# CHALLENGE 1
In the forum thread about sending moving boxes to Spain, how many boxes does the first poster need to send?
# CHALLENGE 2
Continue the forum thread about sending moving boxes to Spain from the point where it stops.

# SOURCE EXCERPT
━━━━━━━━

# Tips sending moving boxes to Spain



## malin75 (May 9, 2012)

Hi,

Is there anyone that can tips us wish company to contact for sending parcels to Spain from the uk who have good experience doing the same and that is not to expensive and are reliable.

We are moving the 29th and need to send 7 boxes including one tv and one stationary computer.

Would really appreciate any tips who to contact.
Thank you in advance!


----------



## xabiaxica (Jun 23, 2009)

malin75 said:


> Hi,
> 
> Is there anyone that can tips us wish company to contact for sending parcels to Spain from the uk who have good experience doing the same and that is not to expensive and are reliable.
> 
> ...


:welcome:


these guys brought some boxes down to Spain from the UK for me a couple of weeks ago - great service

One Way Van Hire Spain | Way2GoRemovals


----------



## malin75 (May 9, 2012)

*Thank you*

I will check it out straight away!

━━━━━━━━

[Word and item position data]
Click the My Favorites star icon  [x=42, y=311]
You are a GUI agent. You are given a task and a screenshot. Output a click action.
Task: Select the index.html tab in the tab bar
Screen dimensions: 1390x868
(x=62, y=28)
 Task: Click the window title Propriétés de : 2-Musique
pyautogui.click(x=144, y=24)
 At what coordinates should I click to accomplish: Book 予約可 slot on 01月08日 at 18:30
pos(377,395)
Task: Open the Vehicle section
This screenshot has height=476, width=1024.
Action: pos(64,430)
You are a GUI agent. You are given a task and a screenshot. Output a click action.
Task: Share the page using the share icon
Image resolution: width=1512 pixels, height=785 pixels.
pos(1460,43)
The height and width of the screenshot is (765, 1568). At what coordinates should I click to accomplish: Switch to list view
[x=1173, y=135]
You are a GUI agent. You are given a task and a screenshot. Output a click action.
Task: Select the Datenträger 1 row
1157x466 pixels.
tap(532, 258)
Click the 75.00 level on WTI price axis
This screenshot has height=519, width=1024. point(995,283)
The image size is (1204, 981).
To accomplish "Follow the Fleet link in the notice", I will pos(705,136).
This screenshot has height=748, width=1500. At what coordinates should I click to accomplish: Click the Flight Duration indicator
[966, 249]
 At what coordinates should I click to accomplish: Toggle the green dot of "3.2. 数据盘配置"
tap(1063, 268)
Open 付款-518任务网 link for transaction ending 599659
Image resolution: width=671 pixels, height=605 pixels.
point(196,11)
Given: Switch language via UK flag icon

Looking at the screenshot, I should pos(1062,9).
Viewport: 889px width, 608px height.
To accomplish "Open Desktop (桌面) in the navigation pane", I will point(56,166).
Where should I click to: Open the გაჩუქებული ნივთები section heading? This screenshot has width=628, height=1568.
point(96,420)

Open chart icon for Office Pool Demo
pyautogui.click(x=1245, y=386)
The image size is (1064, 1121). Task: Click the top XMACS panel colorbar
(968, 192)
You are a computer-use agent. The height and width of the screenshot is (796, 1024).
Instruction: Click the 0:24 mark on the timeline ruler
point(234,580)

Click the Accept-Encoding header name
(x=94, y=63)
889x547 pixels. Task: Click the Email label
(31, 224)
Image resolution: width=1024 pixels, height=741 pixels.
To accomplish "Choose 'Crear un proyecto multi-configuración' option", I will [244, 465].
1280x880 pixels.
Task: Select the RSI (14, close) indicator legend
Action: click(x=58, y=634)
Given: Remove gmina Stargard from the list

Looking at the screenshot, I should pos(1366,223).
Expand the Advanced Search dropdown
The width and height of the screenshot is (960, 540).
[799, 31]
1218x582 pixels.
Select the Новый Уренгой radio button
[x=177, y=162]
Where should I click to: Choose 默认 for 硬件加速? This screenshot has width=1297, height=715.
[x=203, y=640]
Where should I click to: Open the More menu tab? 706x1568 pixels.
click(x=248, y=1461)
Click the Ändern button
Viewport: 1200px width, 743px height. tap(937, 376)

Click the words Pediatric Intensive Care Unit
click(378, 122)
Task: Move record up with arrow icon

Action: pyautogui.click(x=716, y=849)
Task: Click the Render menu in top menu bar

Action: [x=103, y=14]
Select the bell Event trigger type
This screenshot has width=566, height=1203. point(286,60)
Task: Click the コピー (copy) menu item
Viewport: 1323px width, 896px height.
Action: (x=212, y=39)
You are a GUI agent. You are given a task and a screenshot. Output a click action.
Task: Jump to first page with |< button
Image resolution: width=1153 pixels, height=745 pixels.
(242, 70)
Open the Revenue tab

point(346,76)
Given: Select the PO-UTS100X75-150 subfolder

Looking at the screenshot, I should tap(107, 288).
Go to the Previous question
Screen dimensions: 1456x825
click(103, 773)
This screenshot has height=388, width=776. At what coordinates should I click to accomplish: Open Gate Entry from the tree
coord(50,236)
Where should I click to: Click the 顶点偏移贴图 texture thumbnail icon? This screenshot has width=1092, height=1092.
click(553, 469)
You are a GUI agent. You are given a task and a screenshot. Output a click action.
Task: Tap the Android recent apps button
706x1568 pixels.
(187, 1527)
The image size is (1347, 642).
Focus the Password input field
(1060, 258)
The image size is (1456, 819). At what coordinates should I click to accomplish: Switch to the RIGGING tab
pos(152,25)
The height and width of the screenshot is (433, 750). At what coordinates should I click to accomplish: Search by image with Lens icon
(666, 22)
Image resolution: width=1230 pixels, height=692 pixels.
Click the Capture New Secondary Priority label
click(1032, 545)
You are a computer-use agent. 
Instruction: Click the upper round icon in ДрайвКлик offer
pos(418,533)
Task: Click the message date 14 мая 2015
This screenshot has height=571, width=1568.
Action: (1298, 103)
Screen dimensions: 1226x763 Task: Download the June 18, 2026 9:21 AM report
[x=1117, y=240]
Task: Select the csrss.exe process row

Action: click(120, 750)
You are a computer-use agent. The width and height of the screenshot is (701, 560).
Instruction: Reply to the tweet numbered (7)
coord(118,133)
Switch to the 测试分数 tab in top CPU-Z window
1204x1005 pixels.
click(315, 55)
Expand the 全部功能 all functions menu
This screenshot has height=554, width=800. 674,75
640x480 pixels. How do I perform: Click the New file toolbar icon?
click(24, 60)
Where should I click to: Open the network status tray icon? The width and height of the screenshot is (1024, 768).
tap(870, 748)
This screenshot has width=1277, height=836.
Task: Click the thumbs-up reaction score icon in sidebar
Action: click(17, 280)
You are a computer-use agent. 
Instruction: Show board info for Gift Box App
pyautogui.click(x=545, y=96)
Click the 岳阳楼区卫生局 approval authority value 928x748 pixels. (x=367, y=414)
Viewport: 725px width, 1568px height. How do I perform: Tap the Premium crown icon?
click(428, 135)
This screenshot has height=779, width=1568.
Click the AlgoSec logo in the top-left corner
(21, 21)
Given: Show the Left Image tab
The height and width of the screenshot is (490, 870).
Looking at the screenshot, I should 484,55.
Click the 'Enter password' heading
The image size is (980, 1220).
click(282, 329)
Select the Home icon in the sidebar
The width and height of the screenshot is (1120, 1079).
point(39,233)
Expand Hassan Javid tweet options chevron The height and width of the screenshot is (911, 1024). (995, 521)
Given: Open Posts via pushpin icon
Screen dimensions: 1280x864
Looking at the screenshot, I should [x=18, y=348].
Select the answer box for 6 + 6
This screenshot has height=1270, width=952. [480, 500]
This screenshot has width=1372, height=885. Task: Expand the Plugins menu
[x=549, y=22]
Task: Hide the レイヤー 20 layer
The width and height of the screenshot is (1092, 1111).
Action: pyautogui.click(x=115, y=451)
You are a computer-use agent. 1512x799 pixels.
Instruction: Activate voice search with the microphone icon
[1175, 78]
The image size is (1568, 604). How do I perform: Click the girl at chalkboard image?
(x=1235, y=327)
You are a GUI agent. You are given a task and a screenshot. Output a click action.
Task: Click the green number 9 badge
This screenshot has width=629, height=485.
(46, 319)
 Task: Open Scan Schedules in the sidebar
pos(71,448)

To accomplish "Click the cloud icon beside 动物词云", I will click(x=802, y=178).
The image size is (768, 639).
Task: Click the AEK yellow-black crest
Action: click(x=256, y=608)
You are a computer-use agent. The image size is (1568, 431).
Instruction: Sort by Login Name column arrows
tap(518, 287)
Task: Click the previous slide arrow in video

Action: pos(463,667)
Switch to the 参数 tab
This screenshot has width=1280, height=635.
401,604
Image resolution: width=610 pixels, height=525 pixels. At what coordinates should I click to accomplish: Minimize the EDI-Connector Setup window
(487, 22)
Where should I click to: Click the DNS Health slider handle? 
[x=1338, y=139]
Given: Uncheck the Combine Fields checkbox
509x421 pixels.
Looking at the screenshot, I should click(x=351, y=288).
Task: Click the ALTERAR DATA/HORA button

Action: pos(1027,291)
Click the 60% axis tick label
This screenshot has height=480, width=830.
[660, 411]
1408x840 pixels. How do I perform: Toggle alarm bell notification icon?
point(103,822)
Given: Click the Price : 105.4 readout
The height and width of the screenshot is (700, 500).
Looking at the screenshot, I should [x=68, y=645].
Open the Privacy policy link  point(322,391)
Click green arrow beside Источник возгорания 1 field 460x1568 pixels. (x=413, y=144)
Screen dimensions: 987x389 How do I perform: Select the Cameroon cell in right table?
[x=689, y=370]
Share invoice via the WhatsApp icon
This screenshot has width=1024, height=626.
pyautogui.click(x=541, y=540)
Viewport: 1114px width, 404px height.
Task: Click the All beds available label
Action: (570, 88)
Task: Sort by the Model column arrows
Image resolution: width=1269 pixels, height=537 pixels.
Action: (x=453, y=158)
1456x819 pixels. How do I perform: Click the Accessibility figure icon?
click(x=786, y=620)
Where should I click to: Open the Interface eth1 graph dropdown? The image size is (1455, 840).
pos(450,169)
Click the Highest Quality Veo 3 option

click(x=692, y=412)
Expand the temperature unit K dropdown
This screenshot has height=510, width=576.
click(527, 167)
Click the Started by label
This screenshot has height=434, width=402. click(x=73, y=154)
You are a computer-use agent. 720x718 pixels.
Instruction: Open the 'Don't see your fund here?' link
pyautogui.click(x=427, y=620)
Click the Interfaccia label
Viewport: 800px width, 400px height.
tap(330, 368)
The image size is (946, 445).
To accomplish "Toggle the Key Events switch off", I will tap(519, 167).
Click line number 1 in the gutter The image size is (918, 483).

━━━━━━━━

# OUTPUT 1
Seven boxes, including one TV and one stationary computer.

# OUTPUT 2
----------



## jimenato (Nov 21, 2009)

Jack and Jill of Union Jack live in our village and are friends of ours. I've recommended them several times with never a problem.


----------



## snikpoh (Nov 19, 2007)

malin75 said:


> Hi,
> 
> Is there anyone that can tips us wish company to contact for sending parcels to Spain from the uk who have good experience doing the same and that is not to expensive and are reliable.
> 
> ...


It really depends where you are. 

There are many "man with a van" type people around who come with recommendations - I could name 2 here that I would suggest without a worry.


Where are you?


----------



## malin75 (May 9, 2012)

snikpoh said:


> It really depends where you are.
> 
> There are many "man with a van" type people around who come with recommendations - I could name 2 here that I would suggest without a worry.
> 
> Where are you?


We will be moving from London to Barcelona!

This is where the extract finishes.